DESCRIPTION OF THE TASK:
Locate each line with the string "computer" in the listing below and copy it.

DATA FOR PROCESSING:
----------

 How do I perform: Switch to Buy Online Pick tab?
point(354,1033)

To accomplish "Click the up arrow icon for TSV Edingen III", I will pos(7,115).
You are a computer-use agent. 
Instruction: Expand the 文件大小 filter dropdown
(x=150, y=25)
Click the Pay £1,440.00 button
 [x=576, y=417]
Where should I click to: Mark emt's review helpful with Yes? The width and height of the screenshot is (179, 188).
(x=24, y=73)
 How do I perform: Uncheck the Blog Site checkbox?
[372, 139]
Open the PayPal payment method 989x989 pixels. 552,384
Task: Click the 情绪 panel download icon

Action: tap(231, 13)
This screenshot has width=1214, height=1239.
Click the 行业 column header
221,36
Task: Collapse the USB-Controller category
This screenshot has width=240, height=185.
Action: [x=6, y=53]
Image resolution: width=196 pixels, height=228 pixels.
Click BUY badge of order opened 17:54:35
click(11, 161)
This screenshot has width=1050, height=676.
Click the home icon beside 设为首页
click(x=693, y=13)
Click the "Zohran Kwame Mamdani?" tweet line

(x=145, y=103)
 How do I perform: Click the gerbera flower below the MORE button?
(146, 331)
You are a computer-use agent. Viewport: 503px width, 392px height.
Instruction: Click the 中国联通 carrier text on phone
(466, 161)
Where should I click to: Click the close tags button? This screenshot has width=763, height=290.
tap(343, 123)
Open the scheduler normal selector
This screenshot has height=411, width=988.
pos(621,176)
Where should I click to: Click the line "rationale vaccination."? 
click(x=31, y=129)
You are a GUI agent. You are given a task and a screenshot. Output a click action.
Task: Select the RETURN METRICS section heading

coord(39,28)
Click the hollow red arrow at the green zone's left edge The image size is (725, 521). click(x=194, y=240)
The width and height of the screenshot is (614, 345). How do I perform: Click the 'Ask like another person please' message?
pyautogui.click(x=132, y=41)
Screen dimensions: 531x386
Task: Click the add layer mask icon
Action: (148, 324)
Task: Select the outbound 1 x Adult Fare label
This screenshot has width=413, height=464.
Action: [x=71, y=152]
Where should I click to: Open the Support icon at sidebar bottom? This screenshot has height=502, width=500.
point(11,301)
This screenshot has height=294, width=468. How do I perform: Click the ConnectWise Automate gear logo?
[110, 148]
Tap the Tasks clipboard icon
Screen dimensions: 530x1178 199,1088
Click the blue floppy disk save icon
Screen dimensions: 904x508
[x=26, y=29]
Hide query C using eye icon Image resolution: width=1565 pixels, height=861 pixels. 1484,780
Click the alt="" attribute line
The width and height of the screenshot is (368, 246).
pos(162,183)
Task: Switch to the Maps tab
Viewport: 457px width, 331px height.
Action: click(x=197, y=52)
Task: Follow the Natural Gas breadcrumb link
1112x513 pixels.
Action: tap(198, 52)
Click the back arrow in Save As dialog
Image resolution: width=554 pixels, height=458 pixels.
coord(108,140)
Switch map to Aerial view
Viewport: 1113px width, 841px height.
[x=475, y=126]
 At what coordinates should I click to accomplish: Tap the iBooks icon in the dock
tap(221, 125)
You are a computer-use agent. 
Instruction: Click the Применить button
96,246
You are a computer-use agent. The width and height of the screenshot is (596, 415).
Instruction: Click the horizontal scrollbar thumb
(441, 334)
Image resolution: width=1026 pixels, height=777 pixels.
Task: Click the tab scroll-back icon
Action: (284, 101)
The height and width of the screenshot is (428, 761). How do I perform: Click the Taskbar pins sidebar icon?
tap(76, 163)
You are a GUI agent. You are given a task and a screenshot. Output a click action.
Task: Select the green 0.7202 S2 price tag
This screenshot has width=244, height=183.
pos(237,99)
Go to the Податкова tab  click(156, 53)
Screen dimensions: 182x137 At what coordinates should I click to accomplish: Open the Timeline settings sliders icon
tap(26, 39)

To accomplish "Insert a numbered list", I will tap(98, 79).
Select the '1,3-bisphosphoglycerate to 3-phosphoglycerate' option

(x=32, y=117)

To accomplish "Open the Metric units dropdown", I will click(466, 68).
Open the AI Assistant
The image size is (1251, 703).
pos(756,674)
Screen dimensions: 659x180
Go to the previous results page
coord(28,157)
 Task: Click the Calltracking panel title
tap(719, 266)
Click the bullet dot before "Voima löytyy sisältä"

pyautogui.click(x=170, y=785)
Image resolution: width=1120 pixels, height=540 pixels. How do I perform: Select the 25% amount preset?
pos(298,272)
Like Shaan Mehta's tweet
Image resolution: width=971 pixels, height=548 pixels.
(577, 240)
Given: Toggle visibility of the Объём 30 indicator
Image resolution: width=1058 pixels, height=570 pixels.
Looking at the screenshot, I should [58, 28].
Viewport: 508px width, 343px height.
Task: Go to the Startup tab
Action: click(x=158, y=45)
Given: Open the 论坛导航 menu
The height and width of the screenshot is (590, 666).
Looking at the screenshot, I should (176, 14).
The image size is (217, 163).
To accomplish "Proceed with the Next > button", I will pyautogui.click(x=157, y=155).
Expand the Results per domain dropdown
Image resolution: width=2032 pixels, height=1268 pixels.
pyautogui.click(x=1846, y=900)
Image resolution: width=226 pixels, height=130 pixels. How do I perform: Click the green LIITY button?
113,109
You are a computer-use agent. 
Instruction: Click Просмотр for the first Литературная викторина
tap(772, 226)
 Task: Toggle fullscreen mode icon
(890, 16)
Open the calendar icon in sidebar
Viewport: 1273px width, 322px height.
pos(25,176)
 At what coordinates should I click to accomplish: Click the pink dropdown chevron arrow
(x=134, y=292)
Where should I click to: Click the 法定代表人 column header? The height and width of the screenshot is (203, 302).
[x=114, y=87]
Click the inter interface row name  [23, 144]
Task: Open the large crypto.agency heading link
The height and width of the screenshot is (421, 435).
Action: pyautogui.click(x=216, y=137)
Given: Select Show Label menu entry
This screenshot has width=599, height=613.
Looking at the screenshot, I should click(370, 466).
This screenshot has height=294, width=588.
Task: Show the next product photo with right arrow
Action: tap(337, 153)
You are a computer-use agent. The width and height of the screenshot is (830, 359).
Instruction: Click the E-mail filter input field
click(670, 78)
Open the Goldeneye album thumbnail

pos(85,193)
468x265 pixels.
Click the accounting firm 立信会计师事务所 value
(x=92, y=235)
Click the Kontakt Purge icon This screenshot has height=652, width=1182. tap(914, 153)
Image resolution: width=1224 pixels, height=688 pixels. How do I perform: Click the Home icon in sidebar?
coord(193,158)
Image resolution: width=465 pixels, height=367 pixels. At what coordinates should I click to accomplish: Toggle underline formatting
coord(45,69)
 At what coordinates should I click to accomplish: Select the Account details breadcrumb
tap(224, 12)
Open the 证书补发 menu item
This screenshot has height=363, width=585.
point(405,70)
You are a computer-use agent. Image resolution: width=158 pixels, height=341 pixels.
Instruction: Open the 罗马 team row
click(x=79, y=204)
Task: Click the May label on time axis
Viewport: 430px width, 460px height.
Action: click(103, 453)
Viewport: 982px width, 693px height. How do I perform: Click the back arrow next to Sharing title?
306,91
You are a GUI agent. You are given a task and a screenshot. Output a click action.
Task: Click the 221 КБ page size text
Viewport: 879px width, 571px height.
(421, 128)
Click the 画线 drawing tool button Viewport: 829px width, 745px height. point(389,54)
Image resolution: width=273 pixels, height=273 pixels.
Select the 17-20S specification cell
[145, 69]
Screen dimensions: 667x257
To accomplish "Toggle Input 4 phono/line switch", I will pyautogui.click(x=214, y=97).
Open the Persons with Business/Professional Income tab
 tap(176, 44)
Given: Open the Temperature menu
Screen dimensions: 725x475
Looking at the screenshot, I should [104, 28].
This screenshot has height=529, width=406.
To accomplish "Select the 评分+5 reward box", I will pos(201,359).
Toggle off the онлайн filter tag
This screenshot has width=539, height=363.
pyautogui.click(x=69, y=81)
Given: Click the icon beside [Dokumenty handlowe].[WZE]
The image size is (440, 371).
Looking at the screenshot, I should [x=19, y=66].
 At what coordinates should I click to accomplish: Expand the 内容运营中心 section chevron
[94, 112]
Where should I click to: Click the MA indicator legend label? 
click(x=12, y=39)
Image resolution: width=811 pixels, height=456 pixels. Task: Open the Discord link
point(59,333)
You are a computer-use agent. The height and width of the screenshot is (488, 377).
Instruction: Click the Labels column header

----------

ANSWER FOR THIS EXERCISE:
You are a computer-use agent. 
You are a computer-use agent. Viewport: 503px width, 392px height.
You are a computer-use agent. 
You are a computer-use agent. The width and height of the screenshot is (596, 415).
You are a computer-use agent. 
You are a computer-use agent. The width and height of the screenshot is (830, 359).
You are a computer-use agent. Image resolution: width=158 pixels, height=341 pixels.
You are a computer-use agent. The height and width of the screenshot is (488, 377).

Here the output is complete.